La Corte di Cassazione, con ordinanza n. 11248 del 28 aprile 2023, ha statuito che “è meritevole di limitazione risarcitoria la società che irroga un licenziamento illegittimo sulla scorta del giudizio, errato, di inidoneità fisica della lavoratrice allo svolgimento dell'attività lavorativa, formulato da struttura sanitaria pubblica sulla base dell'articolo 5, comma 3, della legge 300/1970”.
Il caso trae origine dal licenziamento di una dipendente per giustificato motivo oggettivo, stante la sopravvenuta inidoneità fisica della lavoratrice all'espletamento delle sue mansioni di fisioterapista, accertata secondo l'articolo 5 della legge 300/1970 dal dipartimento di medicina generale dell'Asl competente, reso sia in prima istanza sia a seguito di ricorso della lavoratrice.

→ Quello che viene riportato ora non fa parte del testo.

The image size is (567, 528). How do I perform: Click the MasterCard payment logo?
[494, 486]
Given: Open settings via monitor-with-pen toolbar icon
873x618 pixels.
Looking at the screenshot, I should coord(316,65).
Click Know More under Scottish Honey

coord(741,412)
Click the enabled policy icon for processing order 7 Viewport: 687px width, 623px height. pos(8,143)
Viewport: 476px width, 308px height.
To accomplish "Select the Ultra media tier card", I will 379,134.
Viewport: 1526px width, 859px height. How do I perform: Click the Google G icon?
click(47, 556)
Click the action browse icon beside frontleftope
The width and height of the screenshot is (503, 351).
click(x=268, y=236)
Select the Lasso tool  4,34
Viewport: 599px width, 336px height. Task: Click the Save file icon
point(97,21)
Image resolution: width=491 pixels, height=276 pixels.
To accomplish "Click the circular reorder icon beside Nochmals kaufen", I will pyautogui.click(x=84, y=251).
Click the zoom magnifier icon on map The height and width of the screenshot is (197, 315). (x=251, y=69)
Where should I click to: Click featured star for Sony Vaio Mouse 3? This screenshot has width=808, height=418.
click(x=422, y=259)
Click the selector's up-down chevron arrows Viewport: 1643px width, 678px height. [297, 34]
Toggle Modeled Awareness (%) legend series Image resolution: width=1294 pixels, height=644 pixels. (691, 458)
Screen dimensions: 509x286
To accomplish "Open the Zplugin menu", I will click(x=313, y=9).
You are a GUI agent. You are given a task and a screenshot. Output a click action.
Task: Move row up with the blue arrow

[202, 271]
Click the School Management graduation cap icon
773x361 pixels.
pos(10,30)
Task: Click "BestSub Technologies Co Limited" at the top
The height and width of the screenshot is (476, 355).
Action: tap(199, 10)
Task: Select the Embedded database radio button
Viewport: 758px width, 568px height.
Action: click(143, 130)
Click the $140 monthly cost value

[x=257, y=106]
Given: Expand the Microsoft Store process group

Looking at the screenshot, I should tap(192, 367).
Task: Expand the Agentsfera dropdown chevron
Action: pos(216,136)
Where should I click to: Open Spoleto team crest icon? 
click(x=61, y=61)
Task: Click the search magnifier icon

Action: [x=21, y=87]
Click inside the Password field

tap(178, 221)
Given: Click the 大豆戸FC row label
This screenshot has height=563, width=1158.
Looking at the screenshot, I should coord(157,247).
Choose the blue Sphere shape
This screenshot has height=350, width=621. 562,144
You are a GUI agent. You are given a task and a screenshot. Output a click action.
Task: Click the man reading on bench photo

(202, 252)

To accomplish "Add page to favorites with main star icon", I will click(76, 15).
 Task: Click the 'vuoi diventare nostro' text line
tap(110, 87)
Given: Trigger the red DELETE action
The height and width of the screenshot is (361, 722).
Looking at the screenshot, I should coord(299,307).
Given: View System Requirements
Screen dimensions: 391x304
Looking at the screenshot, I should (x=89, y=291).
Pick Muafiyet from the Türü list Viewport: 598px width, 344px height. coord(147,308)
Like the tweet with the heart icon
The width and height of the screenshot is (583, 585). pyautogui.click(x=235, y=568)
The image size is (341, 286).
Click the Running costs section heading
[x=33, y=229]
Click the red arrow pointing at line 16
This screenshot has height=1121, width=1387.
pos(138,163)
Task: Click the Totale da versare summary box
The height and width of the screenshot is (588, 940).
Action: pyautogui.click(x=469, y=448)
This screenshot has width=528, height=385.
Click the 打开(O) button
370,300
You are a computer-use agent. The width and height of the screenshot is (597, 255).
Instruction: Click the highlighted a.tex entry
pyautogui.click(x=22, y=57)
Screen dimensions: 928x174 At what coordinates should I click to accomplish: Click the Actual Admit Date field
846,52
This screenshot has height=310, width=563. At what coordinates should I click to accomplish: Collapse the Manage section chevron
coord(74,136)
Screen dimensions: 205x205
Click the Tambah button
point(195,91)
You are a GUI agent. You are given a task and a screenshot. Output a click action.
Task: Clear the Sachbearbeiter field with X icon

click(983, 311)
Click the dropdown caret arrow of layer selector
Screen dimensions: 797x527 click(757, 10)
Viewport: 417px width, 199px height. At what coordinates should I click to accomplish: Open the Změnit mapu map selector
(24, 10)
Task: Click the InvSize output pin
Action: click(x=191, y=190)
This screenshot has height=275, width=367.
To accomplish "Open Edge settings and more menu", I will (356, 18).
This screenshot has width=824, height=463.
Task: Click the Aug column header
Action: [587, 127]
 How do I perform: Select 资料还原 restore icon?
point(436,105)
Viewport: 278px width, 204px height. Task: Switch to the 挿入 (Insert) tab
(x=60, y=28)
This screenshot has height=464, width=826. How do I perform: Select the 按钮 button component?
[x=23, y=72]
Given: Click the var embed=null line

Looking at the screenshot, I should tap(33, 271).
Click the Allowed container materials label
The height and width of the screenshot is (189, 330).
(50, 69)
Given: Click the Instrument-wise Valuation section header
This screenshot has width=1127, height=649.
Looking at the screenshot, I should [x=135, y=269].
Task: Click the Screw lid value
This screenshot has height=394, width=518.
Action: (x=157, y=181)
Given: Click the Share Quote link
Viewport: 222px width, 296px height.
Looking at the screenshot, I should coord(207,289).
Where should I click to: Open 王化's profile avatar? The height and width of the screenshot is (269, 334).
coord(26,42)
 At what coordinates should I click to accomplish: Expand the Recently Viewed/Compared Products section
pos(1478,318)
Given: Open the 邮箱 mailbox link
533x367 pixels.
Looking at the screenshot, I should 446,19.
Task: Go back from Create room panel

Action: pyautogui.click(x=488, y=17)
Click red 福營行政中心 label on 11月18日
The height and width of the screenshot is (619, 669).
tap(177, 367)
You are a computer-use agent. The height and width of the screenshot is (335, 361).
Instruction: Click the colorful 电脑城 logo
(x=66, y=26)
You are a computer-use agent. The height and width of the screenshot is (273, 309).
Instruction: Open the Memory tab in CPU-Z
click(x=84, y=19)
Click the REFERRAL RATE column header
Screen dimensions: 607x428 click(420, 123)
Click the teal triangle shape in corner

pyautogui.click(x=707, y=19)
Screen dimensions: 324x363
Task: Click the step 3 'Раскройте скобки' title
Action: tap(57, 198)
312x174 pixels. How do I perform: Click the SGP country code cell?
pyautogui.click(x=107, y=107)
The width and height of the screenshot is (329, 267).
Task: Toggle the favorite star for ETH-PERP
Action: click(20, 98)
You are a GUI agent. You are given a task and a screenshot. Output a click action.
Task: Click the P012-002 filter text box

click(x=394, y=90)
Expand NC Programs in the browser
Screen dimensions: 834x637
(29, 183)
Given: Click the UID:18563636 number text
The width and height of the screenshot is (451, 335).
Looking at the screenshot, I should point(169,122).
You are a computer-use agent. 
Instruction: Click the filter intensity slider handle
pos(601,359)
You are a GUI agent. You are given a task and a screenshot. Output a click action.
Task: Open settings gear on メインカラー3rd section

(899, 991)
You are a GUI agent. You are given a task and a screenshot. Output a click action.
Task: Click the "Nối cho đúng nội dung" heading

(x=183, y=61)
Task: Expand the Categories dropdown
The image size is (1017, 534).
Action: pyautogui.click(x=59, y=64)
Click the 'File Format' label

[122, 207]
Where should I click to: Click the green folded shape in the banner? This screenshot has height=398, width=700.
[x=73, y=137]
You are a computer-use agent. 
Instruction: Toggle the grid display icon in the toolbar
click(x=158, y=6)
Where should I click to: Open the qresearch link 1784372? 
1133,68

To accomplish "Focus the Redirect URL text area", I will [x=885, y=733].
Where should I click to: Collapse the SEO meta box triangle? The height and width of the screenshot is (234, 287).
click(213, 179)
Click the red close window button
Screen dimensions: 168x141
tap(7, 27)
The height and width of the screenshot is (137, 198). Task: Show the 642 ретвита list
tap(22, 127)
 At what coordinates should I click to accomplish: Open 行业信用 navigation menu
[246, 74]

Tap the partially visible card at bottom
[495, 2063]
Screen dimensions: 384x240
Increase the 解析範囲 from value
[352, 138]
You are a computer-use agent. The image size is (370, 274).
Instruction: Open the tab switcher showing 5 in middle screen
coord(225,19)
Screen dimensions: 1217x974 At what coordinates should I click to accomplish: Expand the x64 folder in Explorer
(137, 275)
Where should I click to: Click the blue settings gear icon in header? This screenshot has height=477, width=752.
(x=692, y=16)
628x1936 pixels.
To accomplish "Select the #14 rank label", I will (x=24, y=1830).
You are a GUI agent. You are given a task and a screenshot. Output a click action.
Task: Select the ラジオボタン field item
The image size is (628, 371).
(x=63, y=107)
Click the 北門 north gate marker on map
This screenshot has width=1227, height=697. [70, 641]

Tuttavia sia il Tribunale che la Corte d'Appello hanno dichiarato l'illegittimità del licenziamento e condannato la società al risarcimento del danno nella misura della retribuzione maturata dal licenziamento sino all'effettiva reintegra, in base all'articolo 18 della legge 300/1970 applicabile ratione temporis, in quanto il provvedimento dell'Asl, posto alla base del licenziamento, non era stato ritenuto corretto, sia in primo che in secondo grado, a seguito delle risultanze della CTU medico legale disposta nei giudizi.
La Suprema corte, accogliendo il ricorso della società che contestava l'applicazione dell'articolo 18 solo dal punto di vista della determinazione degli effetti risarcitori conseguenti all'illegittimità del licenziamento, ha cassato la sentenza alla Corte d'Appello, con rinvio in diversa composizione.
La Corte d'appello ha riformato la sentenza riducendo il risarcimento a cinque mensilità, rilevando la sussistenza dei presupposti per la limitazione risarcitoria, in quanto la società aveva fornito prova che l'inadempimento era conseguito ad impossibilità della prestazione a essa non imputabile, perché il licenziamento venne intimato sulla scorta del giudizio di inidoneità fisica della lavoratrice allo svolgimento dell'attività lavorativa formulato da struttura sanitaria pubblica.
La lavoratrice ha impugnato la sentenza in Cassazione contestando la violazione dell'articolo 18 da parte della Corte d'appello per aver ritenuto l'inadempimento datoriale non imputabile al medesimo in virtù del giudizio dell'Asl.
La Suprema Corte ha però rigettato il ricorso, rilevando che il licenziamento era stato irrogato sulla base di un provvedimento emesso non già dal medico aziendale, ma direttamente da struttura sanitaria pubblica certificante e reso peraltro sia in prima istanza sia a seguito di ricorso della lavoratrice.
Di conseguenza, la società non poteva non tener conto dell'autorità e della posizione di terzietà della struttura pubblica e non avrebbe potuto certamente disattendere le valutazioni e così adibire la lavoratrice alle mansioni per le quali, secondo la Asl, era inidonea, se non esponendosi evidentemente al grave rischio della responsabilità per danno alla salute.
Inoltre la Cassazione ha ritenuto opportuno evidenziare che la Corte territoriale aveva correttamente richiamato taluni precedenti di legittimità ritenuti espressivi di una limitazione della responsabilità risarcitoria datoriale a cinque mensilità in ipotesi analoghe.